I will like to know more about the college,i am a cameroonian and a student in hight school ,i am a student and the same time a footballer,i wish to continue with my career over there,i will like to be part of the college and also increase with my education and the same time with my career,i done what to do,please you people should educate me how do go about it,

Thanks for understanding

from princewill.

Post high school education

We are facing a shortage of tradesmen as the older carpenters, electricians, plumbers, auto machanics retire.

These are good paying needed jobs which can't be outsourced! Why aren't young people going into them these days? A college degree does not gaurentee anyone a good future, and a decent income. Too many students are dropping out because not everyone should be headed in a purely accademic direction. We need more good trade shools and cources in these areas

It's time we took another look at our educational system.

JIm Curtice,

retired high shcool teacher

Counseling

A "career coach"? Isn't that what guidance counselors are for?

There was a day when counselors did this job. They completed career interest surveys, counseled students on the courses to take for their interests, both career and personal.
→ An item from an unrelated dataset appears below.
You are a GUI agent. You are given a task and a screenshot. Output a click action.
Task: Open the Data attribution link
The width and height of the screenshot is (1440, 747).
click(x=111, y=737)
As Mr. Curtis points out, there are many trades jobs that need filling in this country. They are also the jobs that are not being outsourced rapidly out of country. I guarantee you I'll never send to India for a plumber, even though that's who I talk to for computer customer support. Meanwhile, that plumber is making more than a teacher with a master's degree.

Unfortunately our misguided national education directives are designed with the goal of getting all students to attend college. Programs for advanced students are stripped to free resources for lower academically achieving students. The lower achievers are constantly confronted with the stress of achieving at a college prep level and many leave school with less education feeling defeated.

"No Child Left Behind" or "Numerous Children Left Behind"? It's time to get in the time machine, go back thirty years, embrace tracking, industrial arts and stop trying to mandate learning.